As brands and retailers stockpile vast inventories, demand for retail orders, shipping containers and ship crossings has all fallen, according to a Market Forecaster report from logistics technology provider Container xChange.
And with containers no longer in hot demand, storage depots will suffer the brunt of a container surplus well into 2023, before demand eventually recovers over the long term, the German company said. Meanwhile, container owners are likely to face hikes in container storage fees to prevent longer stays in the overcrowded depots, Container xChange warns.
“There simply isn’t enough depot space to accommodate all the containers,” said Christian Roeloffs, co-founder and CEO of Container xChange, in a press release. “With the further release of container inventories onto the market (e.g. from the sale of leased fleets), the pressure on the depots will continue to increase in the coming months. This will be a major challenge for some and a competitive advantage for others in the industry, particularly in China due to the repositioning of empty containers there.”
One of the factors complicating these market conditions is the flattening curve of the 2022 peak season as orders have been spread over an increasing number of shopping weeks. This novel post-pandemic pattern has made retailers and companies more cautious in their inventory management strategy as they adapt to the shorter cargo delivery cycle, said Johannes Schlingmeier, co-founder and CEO of Container xChange, in a press release.
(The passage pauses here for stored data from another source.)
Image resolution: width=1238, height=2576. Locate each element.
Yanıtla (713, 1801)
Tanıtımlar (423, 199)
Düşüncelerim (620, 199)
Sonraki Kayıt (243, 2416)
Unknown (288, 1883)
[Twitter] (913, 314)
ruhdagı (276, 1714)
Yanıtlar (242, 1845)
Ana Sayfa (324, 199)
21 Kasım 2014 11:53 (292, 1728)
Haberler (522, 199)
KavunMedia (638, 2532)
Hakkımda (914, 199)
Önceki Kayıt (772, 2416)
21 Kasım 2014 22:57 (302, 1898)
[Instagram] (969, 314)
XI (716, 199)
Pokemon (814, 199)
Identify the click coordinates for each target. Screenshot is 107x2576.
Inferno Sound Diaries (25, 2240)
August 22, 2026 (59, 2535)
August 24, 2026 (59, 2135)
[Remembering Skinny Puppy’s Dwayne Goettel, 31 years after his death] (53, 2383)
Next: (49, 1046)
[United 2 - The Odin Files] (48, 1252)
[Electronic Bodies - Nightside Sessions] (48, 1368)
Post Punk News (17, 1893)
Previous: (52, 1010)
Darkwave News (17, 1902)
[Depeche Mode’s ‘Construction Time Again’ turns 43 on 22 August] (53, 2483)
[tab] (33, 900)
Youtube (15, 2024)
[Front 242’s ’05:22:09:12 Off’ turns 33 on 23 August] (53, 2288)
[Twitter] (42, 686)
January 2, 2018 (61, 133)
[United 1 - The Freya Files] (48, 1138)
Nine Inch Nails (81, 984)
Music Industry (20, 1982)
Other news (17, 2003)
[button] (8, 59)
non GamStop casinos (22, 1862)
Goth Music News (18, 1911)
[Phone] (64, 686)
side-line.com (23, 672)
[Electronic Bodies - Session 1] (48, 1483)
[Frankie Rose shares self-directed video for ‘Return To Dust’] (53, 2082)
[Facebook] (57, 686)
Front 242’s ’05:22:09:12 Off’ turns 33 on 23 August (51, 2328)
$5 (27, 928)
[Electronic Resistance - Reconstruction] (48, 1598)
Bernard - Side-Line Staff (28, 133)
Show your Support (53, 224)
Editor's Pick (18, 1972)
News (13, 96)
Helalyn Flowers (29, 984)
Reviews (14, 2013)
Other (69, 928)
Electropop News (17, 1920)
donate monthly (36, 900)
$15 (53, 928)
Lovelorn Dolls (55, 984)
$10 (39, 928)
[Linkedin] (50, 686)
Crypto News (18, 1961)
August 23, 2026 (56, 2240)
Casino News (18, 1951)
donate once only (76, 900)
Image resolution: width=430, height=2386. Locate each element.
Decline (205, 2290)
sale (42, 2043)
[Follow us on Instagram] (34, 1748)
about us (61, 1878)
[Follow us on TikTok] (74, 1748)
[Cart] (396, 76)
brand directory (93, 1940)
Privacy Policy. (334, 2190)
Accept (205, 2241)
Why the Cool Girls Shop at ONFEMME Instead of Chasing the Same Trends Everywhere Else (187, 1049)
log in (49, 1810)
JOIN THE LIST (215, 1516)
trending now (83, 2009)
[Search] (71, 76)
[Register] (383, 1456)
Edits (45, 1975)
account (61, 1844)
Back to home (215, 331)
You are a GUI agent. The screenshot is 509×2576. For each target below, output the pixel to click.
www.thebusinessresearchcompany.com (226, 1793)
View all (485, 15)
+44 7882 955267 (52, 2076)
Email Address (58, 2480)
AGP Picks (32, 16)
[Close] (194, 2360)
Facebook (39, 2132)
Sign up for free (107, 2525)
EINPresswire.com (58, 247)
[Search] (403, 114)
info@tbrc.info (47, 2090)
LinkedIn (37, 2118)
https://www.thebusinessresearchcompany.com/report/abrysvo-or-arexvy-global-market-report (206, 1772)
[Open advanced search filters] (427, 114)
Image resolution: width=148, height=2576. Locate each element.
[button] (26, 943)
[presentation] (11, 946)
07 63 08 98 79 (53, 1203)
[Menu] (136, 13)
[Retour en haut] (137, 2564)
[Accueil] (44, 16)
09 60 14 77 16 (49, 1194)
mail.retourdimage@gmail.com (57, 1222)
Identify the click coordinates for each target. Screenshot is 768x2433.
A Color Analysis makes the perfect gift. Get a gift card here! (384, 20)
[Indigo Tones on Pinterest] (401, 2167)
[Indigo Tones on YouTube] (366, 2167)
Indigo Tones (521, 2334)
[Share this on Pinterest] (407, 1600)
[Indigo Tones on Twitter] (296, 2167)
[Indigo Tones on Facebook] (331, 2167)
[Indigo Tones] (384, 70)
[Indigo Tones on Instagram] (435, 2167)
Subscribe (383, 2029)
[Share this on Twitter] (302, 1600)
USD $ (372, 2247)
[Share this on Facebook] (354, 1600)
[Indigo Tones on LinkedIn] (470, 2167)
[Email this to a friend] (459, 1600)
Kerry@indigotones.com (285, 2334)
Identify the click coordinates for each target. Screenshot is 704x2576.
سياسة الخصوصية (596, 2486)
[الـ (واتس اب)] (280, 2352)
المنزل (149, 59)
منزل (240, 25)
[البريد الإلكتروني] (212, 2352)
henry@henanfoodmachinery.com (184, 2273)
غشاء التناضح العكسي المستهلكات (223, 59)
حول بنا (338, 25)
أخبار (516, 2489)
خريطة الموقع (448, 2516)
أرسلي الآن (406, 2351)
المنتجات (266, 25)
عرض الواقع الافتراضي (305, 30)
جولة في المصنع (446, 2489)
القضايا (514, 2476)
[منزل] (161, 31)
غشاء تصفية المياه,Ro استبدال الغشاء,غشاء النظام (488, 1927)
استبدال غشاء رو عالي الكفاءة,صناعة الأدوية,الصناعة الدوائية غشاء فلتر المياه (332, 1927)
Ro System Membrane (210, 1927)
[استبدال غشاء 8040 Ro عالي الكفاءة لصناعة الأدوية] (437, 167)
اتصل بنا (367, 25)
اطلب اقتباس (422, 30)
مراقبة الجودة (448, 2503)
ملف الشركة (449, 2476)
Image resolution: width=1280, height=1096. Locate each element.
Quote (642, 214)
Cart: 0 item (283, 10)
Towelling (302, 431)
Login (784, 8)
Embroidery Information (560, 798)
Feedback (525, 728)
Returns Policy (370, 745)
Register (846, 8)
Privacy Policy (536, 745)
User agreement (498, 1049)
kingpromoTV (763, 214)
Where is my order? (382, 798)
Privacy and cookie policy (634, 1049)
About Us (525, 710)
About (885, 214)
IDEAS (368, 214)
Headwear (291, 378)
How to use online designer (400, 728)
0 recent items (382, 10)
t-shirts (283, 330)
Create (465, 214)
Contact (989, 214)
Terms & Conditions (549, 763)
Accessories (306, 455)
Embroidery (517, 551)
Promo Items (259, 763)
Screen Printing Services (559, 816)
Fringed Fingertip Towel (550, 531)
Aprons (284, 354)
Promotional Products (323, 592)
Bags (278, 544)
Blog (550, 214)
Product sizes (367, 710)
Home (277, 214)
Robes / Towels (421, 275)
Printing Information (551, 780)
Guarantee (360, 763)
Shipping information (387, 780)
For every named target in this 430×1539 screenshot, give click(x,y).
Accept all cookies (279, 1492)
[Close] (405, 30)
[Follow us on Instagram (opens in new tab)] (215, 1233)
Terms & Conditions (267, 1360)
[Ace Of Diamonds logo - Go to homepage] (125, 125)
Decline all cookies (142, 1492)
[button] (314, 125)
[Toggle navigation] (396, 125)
“There are enough stocks at the dealers,” said Schlingmeier. “Once these stocks are depleted in North America and Europe, companies will start ordering again and demand for shipping capacity will increase again. This will not go back to the peak pandemic level, but certainly will go back to the long-term average uptrend. What has happened now is that cargo is “on time” again and therefore you will see a slowdown in new orders as companies adjust to these more efficient turnaround times in ocean freight delivery.”
The Container xChange report was supported by other statistics from across the logistics industry, including the Port of Savannah, which said a shift in consumer spending and inflationary pressures are expected to dampen demand for port services in the coming months. This “correction in the market” threw the facility’s container volumes down a notch in September, falling 7.6 percent from the same month last year.
Likewise, the Port of Oakland announced that its total loaded container volume decreased by 7.9% in September compared to September 2021, due to causes such as longer import hold times leading to port congestion, ongoing bottlenecks in the US West Coast supply chain and a lack of capacity suggests demand in the region’s warehouses.
And more broadly, the National Retail Federation said last week imports at the country’s major container ports are likely to slow further from records set earlier in the year as retailers worry about port congestion, port and railroad labor negotiations and other supply chain issues were already covered long before the holidays.